Charlottesville's Emancipation Park is due for some changes. Justin Ide/Reuters

The city should replace the memorial to Robert E. Lee with a memorial to Heather Heyer.

Late in June, the city of Charlottesville issued a request for proposals for redesigning Justice Park and Emancipation Park—formerly known as Jackson Park and Lee Park, and named for the two Confederate generals. As the fatal white supremacist rally in the city over the weekend demonstrated, what these spaces stand for is a subject of bloody debate.

The “Unite the Right” rally was ostensibly organized to protest the city’s plan to remove a statue of Robert E. Lee from what is now Emancipation Park. The blood shed nearby when James Fields allegedly drove his car into counter-protesters, injuring more than a dozen and killing a 32-year-old woman named Heather Heyer, has given new and unintended meaning to the grounds where the rally was staged. This may be the most urgent landscape brief since the memorials commemorating the attacks of September 11, 2001.

Right-wing extremists are engaged in an active campaign to ensure that the legacy of white supremacy is supported officially by cities throughout the former Confederacy (and even beyond its borders). Charlottesville has an opportunity to use its parks to define its character—to make the kind of declaration that white supremacists are trying to make on the city’s behalf. Now, instead of commemorating Lee—a general who fought to keep millions of Virginians in bondage—Emancipation Park serves as a de facto memorial to Heyer. That is a decision the city could make official, if it takes advantage of an existing plan to rethink its parks in order to commit to a full-throated objection to fascism, bigotry, and violence.

The design objectives under the current design brief are twofold: The city wants to use Justice Park to host a memorial to the slave population of Charlottesville. Its plans for Emancipation Park are less clear. The RFP calls for design schemes for the park “both inclusive and independent of the statue of Robert E. Lee.” One year ago, the city convened a Blue Ribbon Commission on Race, Memorials, and Public Spaces and resolved in accordance with that group’s findings to do something about its parks.
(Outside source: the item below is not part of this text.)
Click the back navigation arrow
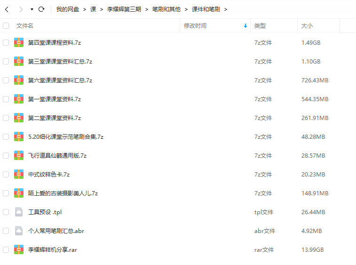The height and width of the screenshot is (265, 356). click(x=7, y=9)
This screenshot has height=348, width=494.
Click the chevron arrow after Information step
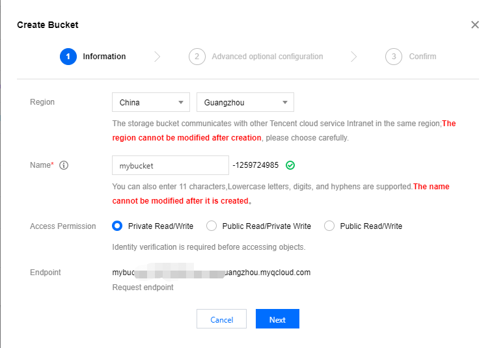(x=158, y=57)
The RFP does not appear to reflect the decision by the Charlottesville City Council in February to remove the statue. (The city did not immediately return a request for comment.)

“The [Blue Ribbon Commission]’s Final Report acknowledged that far too often Charlottesville’s public spaces and histories have ignored, silenced or suppressed African American history, as well as the legacy of white supremacy and the unimaginable harms done under that cause,” the brief reads. “The public spaces of Charlottesville’s Historic North Downtown and Court Square Districts contain the Robert E. Lee statue in Emancipation Park, the Stonewall Jackson statue in Justice Park, the slave auction block and the Reconstruction era’s Freedman’s Bureau.”
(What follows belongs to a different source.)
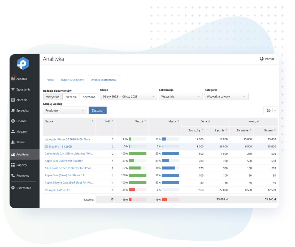Open the Lokalizacja dropdown
This screenshot has height=247, width=295.
[x=181, y=96]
The city mentions a new memorial planned for Montgomery, Alabama, as an example of what it has in mind for its rethink of Justice and Emancipation Parks. There, the Equal Justice Initiative seeks to balance one of Montgomery’s biggest oversights: the glaring absence of any markers or other memorials to the victims of lynching. The proposed Memorial to Peace and Justice would be a experiential national monument honoring the victims of lynching.

(Equal Justice Initiative)

Including this example as a model suggests that Charlottesville is thinking in broad terms about its own downtown parks, looking to replace one anchored by a static retrograde statue with a memorial that offers a more dynamic and inclusive experience. These are urban, downtown parks: The narrative issues aside, a more modern approach just makes sense.
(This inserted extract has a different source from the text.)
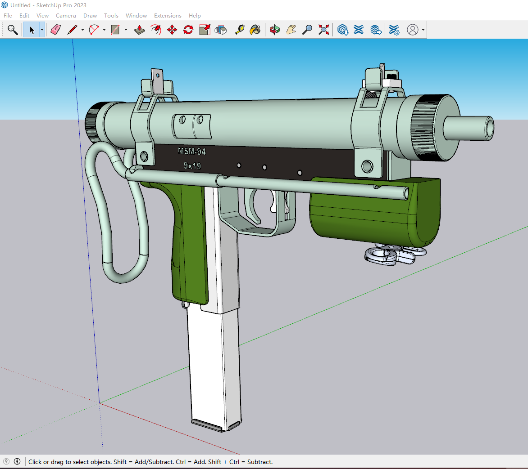
Task: Choose the Paint Bucket tool
Action: [x=255, y=30]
The city is accepting design proposals through August 17, which gives design teams only a scant few days to process the events of August 12—hardly enough time. While the design competition covers several important longstanding issues (notably the poor visibility around the Charlottesville slave auction block and later Freedman’s Bureau), a park design that does not account for the fight for the city’s parks will only be incomplete.

Charlottesville residents have a suggestion for the city: Rename it to honor Heyer’s death. The signs popping up dubbing the former Lee Park as “Heather Heyer Park” understand something about memorialization. Lee never lived in Charlottesville and didn’t die there. Heyer did. Lee didn’t make a stand to safeguard and protect the rights of all Charlottesville residents. Heyer did.

Emancipation Park doesn’t need a bronze hero on a horse. There is an opportunity to ensure that the next design for Emancipation Park and Justice Park will reflect the ideological battle over the meaning of these parks and of public space itself. A park that emphasizes the city’s commitment to the public commons, free speech, democracy, and social justice will pay tribute to Heyer’s sacrifice. Charlottesville should make sure that the parks get that chance.